Wednesday, June 28, 2006

'Crime Beat' will meet your 'true crime' needs

"Crime Beat: A Decade of Covering Cops and Killers" by Michael Connelly is one of the most entertaining books that I’ve read in a long time.
The 384-page book, published by Little, Brown and Co. in May, is a collection of almost two dozen newspaper stories written by Connelly in the late 80s and early 90s. During that time, Connelly, who is best known as the author of the best-selling series of Harry Bosch crime novels, was a prize-winning crime reporter with The Los Angeles Times and the South Florida Sun-Sentinel.
"Crime Beat" is broken down into three parts: The Cops, The Killers and The Cases. The best story in the section that focuses on "the cops" is "Death Squad," a story that tells of an secret, undercover Los Angeles police surveillance unit that killed three robbery suspects after a McDonald’s restaurant robbery in 1990. Connelly’s story details the robbery, the resulting shoot-out and the civil lawsuit against the City of Los Angeles that followed. In the end, Connelly uncovered that the secret police unit had been involved in 45 shootings since 1965, killing 28 people and wounding 27.

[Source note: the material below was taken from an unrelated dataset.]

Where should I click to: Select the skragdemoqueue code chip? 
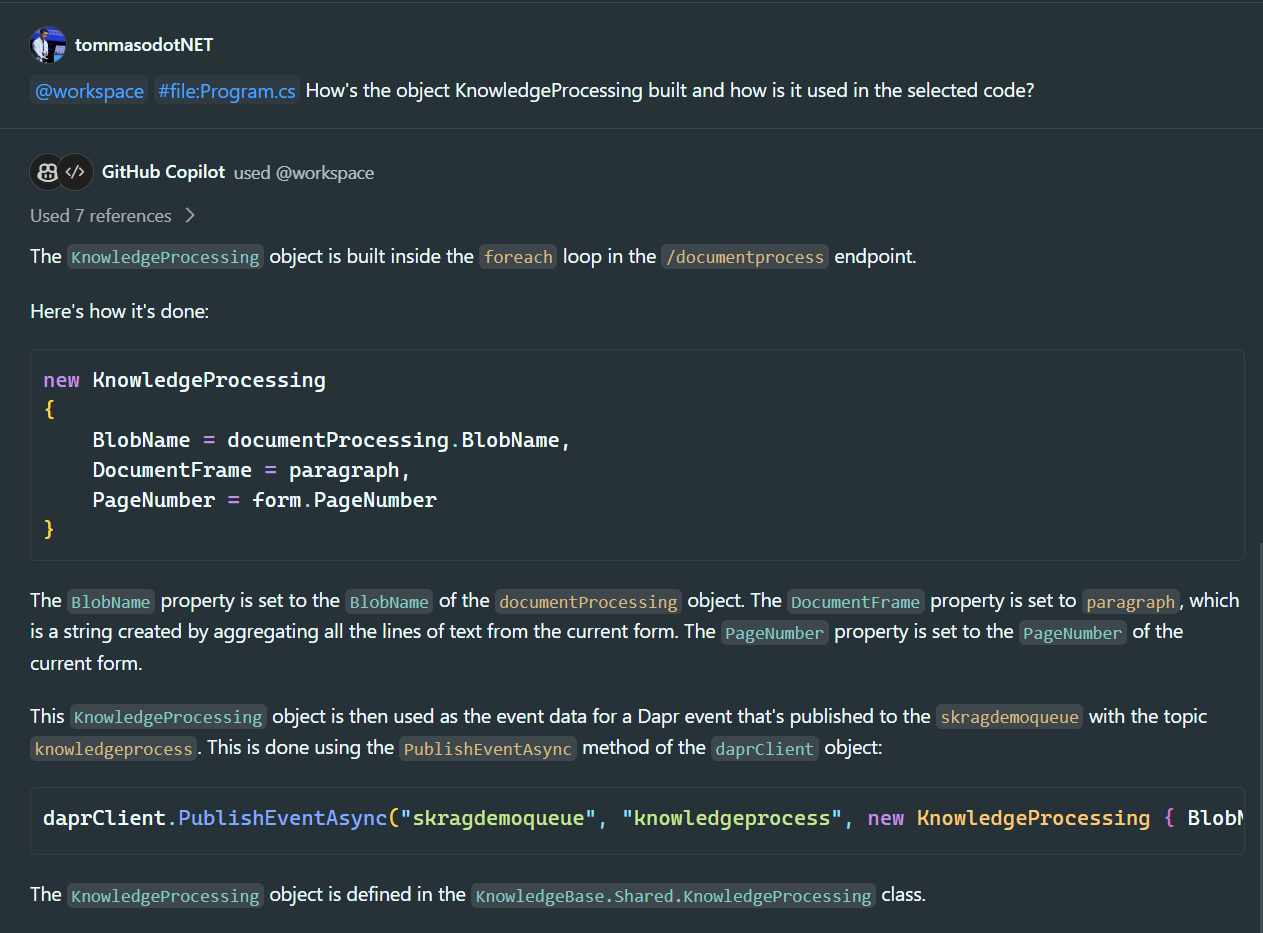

My favorite story from The Killers would have been funny if it hadn’t been true. In "The Gang That Couldn’t Shoot Straight," Connelly tells the story of Vietnam veteran Richard Savage and his gang of inept murder-for-hire thugs.
Savage and his gang left a wide variety of comically botched killings in their wake over a number of years before they finally killed the wrong person and the police closed in. Strangest of all, Savage’s gang got most of their work from a classified advertisement that Savage ran each month in Soldier of Fortune magazine:
Gun For Hire: 37-year-old professional mercenary desires jobs. Vietnam Veteran. Discrete and very private. Body Guard, Courier and other Skills. All jobs considered.
Weird, huh?
The best story from The Cases is called "High Time," a tale that centered on 24-year-old Billy Schroeder, a.k.a., Billy the Burglar. Armed with nothing more than a Florida Power & Light work shirt and a screwdriver, he broke into at least 350 Florida homes in a year’s time and stole an estimated $2 million worth of property to feed his cocaine habit. Police eventually caught him and he confessed, but out of the millions of dollars in property he stole, nothing was recovered.
I think that aspiring journalists and writers in the audience will also enjoy the book’s introduction, which tells of how Connelly became interested in writing and the events that led him to a career as one of the finest crime reporters in the country.
Will the book be read 100 years from now? My first instinct is to say that the book will be of importance a century from now. Just like old newspapers, books often offer the reader a glimpse into what life was like in a given time and place. In the case of "Crime Beat," Connelly offers readers a glimpse of what life was like for police officers and journalists in Los Angeles and Ft. Lauderdale, Fla. during the late 80s and early 90s.
In the end, I really enjoyed the book and recommend it to anyone with an interest in journalism, law enforcement, crime or big city living. On a scale of 1 to 10, I give "Crime Beat" an 8.5.